Uma querida amiga escancarou
na rede social a sua cruel e implacável insônia. Não conseguia dormir. Há sei
lá quantas noites não dormia. Sua frustração era tão intensa que não lhe restou
outro remédio que não fosse difamar seu algoz, a insônia. Tornou-se, naquele
exato momento, a insônia mais difamada de que se tem notícia. Tão execrada foi
a insônia de minha amiga que temo que ela, a insônia, a processe por calúnia.
Mas o fato é que estava lá na rede social a mais pública insônia de todos os
tempos.
Minto. Houve na rede social,
recentemente, uma outra exposição pública ainda mais notória e excrescente: a
de uma cólica menstrual. Melhor dizendo, não foi uma cólica menstrual – foi uma
tensão pré-menstrual, a conhecida TPM. Uma outra amiga a levou a público
tamanho o sofrimento que a tal cólica – fiquemos com esta por ser, ao que
parece no caso de minha amiga, o sintoma cardinal de sua TPM – lhe trazia.
Queria, como a primeira amiga, caluniar a miserável da cólica. E fez pior –
fotografou a cólica. Imaginem os senhores a foto de uma cólica. Muitos a viram.
Estava, na rede social, como o cadáver do gato à beira da estrada após o
atropelamento. E, se querem mais detalhes, lhes adianto – foram, na verdade,
inúmeras fotografias a compor um desses painéis que muitos adolescentes têm em
seu quarto de dormir. A cólica foi fotografada em todas as posições – em pé, em
decúbito dorsal, em decúbito ventral, de lado, com o travesseiro entre as
pernas, com o travesseiro na barriga, com um lenço a cobrir-lhe os olhos, e
assim por diante. O quadro era tão dantesco que cheguei, eu mesmo, a sentir a
cólica a me importunar. Ela ganhou até nome – alcunharam-na de "amostra
grátis de parto". Por aí se tem uma idéia do drama.

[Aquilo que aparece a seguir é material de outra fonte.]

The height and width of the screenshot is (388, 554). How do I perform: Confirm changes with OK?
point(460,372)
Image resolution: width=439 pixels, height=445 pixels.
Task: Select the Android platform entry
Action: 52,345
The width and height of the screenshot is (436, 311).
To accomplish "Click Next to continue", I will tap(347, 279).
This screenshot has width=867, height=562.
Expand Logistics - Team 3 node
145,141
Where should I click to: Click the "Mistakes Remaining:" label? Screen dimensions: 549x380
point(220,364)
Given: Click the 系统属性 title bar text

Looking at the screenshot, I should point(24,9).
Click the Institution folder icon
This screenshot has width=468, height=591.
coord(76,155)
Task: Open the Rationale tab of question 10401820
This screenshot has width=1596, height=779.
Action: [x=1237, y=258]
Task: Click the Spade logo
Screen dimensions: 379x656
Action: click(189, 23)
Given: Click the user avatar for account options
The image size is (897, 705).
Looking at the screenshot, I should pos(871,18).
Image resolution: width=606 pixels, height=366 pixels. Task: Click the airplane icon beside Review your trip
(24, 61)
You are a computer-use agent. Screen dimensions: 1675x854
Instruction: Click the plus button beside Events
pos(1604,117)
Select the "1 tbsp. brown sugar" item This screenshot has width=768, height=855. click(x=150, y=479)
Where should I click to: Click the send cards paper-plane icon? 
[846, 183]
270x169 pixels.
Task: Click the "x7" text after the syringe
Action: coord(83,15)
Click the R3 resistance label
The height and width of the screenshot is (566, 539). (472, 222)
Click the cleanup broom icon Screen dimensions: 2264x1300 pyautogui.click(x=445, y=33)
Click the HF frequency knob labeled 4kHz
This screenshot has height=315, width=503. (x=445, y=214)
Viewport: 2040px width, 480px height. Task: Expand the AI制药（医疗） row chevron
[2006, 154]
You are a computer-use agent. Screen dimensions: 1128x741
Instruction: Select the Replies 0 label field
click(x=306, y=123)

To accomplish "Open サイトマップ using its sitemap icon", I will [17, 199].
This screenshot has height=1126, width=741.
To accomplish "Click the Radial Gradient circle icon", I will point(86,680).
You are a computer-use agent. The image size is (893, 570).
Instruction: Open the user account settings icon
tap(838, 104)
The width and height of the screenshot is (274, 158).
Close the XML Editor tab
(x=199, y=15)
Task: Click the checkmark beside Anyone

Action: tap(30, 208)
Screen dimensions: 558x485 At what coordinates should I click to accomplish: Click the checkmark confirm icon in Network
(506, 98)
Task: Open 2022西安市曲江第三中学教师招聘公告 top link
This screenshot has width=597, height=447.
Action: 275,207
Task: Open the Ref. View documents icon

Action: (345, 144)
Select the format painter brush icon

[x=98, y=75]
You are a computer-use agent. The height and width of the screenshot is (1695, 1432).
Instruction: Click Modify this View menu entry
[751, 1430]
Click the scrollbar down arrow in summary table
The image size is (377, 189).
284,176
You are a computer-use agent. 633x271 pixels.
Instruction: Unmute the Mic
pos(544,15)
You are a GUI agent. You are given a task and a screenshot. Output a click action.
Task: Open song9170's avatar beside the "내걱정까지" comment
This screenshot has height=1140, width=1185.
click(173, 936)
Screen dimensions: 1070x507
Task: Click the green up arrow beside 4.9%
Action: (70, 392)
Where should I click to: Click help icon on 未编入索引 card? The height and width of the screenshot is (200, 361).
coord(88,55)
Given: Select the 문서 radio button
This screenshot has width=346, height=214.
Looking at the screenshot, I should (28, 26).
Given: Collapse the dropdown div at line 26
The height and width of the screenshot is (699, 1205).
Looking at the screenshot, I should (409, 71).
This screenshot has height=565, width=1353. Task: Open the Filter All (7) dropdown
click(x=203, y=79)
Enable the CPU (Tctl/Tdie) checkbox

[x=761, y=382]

Mas – ainda sobre a cólica,
que a esta hora deve estar a consultar seus advogados – há pior, como diria o
Nelson. Quase duzentas outras cólicas se apressaram a comentar a de minha
amiga. Foi uma tempestade de cólicas a se solidarizar com aquela, fato que me
faz supor que um eventual processo por difamação e calúnia há de ser
considerado como um "mau direito" da parte da cólica ultrajada em sua
privacidade violada.
Voltemos à insônia caluniada
de minha primeira amiga. Um amigo, na tentativa de ajudá-la, sugeriu
escancaradamente na rede social, e já armando o bote pra mexer comigo, que ela
procurasse a minha ajuda. Ela respondeu: -"Esse aí tá mais pra causa que
pra cura de insônia!" Confesso: pus-me a gargalhar na rede social. Sim!, hoje
é possível se gargalhar na virtualidade e na rede social! Foi realmente muito
divertida e espirituosa a tirada de minha amiga, própria dos de inteligência
aguda e digna de elogio, não fosse por um detalhe: expôs-me na rede social.
Fiquei tal qual sua insônia e tal qual a cólica da outra donzela – difamado e
caluniado.
Minha amiga, que exerce a
nobre profissão dos causídicos, bem sabe que eu poderia levá–la às barras da
justiça por tão engenhosa e gostosa pilhéria. Entretanto, como me bem conhece e
sabe que me dou melhor com o falso vitupério que com o falso elogio, presume
acertadamente que nem de longe teria a intenção de agir nesse sentido. Afinal,
aos amigos tudo é permitido. É o "ônus" que se paga para tê-los.